Eine Vorreiterrolle übernehmen dabei die Behörden von Rio Grande do Sul. Ginge es nach ihnen, wäre die mehrere Millionen Mitglieder umfassende MST längst verboten. Das besagt ein geheimes Dokument des Innenministeriums von Rio Grande do Sul vom 3. Dezember 2007, das die MST im Juni dieses Jahres veröffentlichte. Darin stellen die Behörden und Gouverneurin Yeda Crusius von der sozialdemokratischen Partei PSDB einen Fahrplan zur Kriminalisierung der MST auf. So seien die MST und die Bauernorganisation Via Campesina keine Kräfte mehr, die Politik betrieben, um soziale Forderungen durchzusetzen, sondern führten »kriminelle Aktionen« durch. Das eigentliche Ziel der MST sei es, mit paramilitärischen beziehungsweise Guerilla-Operationen strategisch wichtige Territorien zu erobern, um dort parallelstaatliche Strukturen aufzubauen. Um die MST schrittweise zu »neutralisieren«, als politischen Akteur zu delegitimieren und letztlich zu verbieten, sollten Demonstrationen und Märsche sowie die Einrichtung neuer Landbesetzercamps durch die Ausweisung von »Spezialzonen« mit besonderen polizeirechtlichen Befugnissen in Rio Grande do Sul verhindert und alte MST-Camps »deaktiviert« werden.
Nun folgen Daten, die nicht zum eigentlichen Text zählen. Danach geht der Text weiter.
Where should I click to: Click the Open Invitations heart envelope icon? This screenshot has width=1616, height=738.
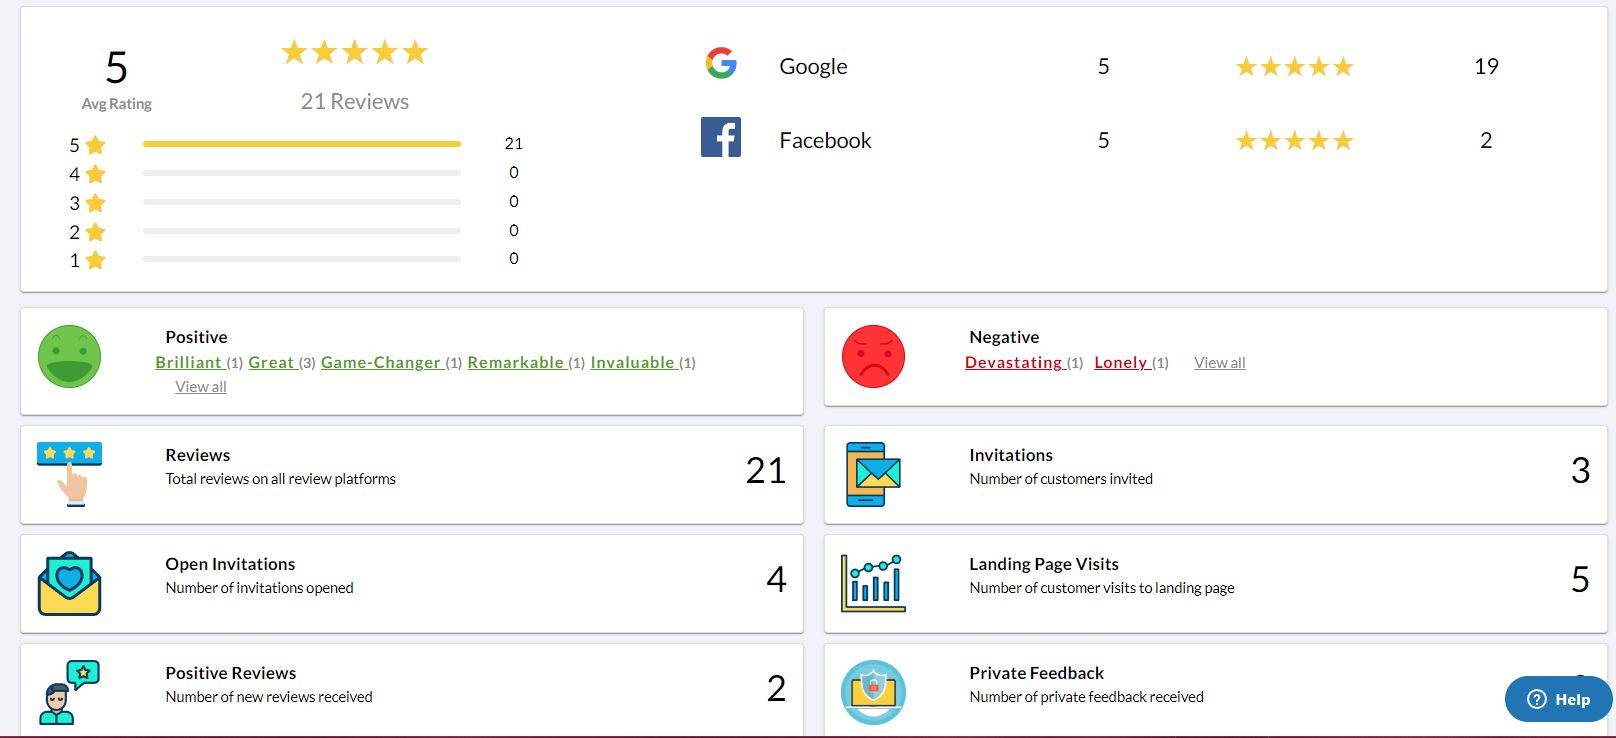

Für Rechtsanwalt Leandro Scalabrin steckt hinter dem Vorgehen die »größte zivil-militärische Verschwörung seit Ende der Diktatur«. Das Innenministerium verletze internationale Abkommen und die Verfassung, die von einem Recht auf Vereinigungsfreiheit nur Gruppierungen mit paramilitärischem Charakter ausnehme. Doch just in diese Ecke stellen die Behörden von Rio Grande do Sul die MST, indem sie sie mit der kolumbianischen Guerrillaorganisation FARC vergleichen und unterstellen, seine Camps seien Trainingslager für den Guerrillakampf, der dort mit Hilfe von ausländischen Kräften eingeübt werde. Behauptungen, die die brasilianische Bundespolizei nach eingehenden Untersuchungen 2007 als gegenstandslos bezeichnete. Auch die Menschenrechtskommission der Bundesregierung in Brasília hat mittlerweile Kritik geübt: Das Vorgehen der Militärpolizei verstoße gegen die brasilianische Verfassung.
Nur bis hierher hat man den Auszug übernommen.